The fallout of SVB’s collapse had lawmakers on both sides of the aisle questioning what happened. While GOP lawmakers criticized regulators for a bailout that would benefit the wealthy, Democrats targeted a Trump-era rollback of a 2010 law meant to protect consumers from abusive financial practices following the 2008 financial crisis.
In 2018, Trump signed into law a partial rollback of the Dodd Frank Act, which eliminated stress tests for banks like SVB. Specifically, the 2018 legislation raised the threshold for regulation standards from $50 billion to $250 billion, meaning small and mid-sized banks were not subject to oversight that could evaluate how they might respond to factors like increased interest rates.

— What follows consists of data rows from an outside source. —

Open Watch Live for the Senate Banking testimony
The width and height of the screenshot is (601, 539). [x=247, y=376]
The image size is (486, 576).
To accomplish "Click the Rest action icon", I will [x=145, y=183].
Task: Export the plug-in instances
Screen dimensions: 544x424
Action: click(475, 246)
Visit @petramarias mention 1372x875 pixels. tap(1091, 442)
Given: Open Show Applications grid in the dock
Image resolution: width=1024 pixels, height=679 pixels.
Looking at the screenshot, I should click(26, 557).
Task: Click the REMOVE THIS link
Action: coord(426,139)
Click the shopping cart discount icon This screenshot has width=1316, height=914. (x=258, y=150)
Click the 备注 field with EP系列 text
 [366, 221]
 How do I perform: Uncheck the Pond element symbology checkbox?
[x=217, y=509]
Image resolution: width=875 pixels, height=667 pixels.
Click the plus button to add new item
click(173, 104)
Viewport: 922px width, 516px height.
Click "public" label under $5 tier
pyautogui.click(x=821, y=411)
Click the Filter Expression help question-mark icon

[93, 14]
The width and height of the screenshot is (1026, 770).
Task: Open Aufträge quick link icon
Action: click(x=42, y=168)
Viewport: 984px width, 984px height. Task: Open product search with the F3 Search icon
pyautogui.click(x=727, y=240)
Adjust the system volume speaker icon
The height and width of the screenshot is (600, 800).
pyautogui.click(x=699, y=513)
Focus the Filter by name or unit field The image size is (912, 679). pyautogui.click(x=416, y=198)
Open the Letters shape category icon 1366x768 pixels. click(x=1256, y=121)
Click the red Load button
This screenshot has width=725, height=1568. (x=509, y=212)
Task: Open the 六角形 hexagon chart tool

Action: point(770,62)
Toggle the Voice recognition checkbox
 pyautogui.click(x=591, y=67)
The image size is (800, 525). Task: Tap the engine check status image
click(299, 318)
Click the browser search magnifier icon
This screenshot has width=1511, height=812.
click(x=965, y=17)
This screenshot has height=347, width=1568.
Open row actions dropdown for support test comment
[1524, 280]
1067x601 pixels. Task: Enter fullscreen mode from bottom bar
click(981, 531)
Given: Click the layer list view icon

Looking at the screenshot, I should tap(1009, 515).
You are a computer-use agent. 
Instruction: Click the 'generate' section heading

The Federal Reserve has rapidly hiked interest rates at its last eight meetings over the last year to help the US reach its pre-pandemic inflation level of 2%. In February, it raised interest rates 25 basis points — a slowdown from the 50 basis point hike in December — but as Powell said following the announcement, continued hikes will be warranted as the country continues to battle high prices.
That has left many Democratic lawmakers concerned — especially now, following SVB’s collapse. In a letter to Powell last week, Massachusetts Sen. Elizabeth Warren lambasted Powell’s prior actions that she said contributed to the bank’s shutdown.
“The banks’ executives – who took too many risks, and failed to protect their customers – are the primary agents responsible for their failure. But the greed and incompetence of these officials was allowed to happen under your watch,” she wrote.
“It was allowed to happen because of Congress and President Trump’s weakening of the Dodd-Frank Wall Street Reform and Consumer Protection Act (‘Dodd-Frank Act’) that you supported,” she continued. “It was allowed to happen because of regulatory rollbacks that you initiated. And it was allowed to happen because of supervisory failures by officials that worked for you. This is an astonishing list of failures and you owe the public an explanation for your actions.”
Warren continued her criticism of Powell on NBC’s Meet the Press on Sunday, saying that he should not continue increasing interest rates this year.
“These extreme rate increases are something that he should not be doing,” Warren said. “And the reason for that is twofold. The first is to remind Chair Powell: he has a dual mandate. Yes, he is responsible for dealing with inflation, but he is also responsible for employment. And what Chair Powell is trying to do, and he has said fairly explicitly, is that they are trying to, in effect, slow down the economy so that, this is by the Fed’s own estimate, 2 million people will lose their jobs. And I believe that is not what the chair of the Federal Reserve should be doing.”
Her second point, she said, was that raising interest rates does not solve issues like price gouging or the Ukraine invasion. “He’s failing in both jobs, both as the oversight manager of these big banks, which is his job, and also what he’s doing with inflation.”
During a Senate hearing earlier this month, Powell responded to Warren’s questioning on interest rates costing jobs. He said that he would “explain to people more broadly that inflation is extremely high and it’s hurting the working people of this country badly. All of them, not just 2 million of them, but all of them are suffering under high inflation and we are taking the only measures we have to bring inflation down.”
“Will working people be better off if we just walk away from our jobs and inflation remains 5%-6%?” he said.
As Insider previously reported, investors are expecting a 25 basis point increase on Wednesday. It comes after the Consumer Price Index last week showed inflation cooling down in February, rising 6% year-over-year, following the Bureau of Labor Statistics’ report that found the US added 311,000 jobs in February.
Although inflation is cooling, the labor market remains hot, suggesting there’s more work for the Fed to do — and more interest rate hikes to come.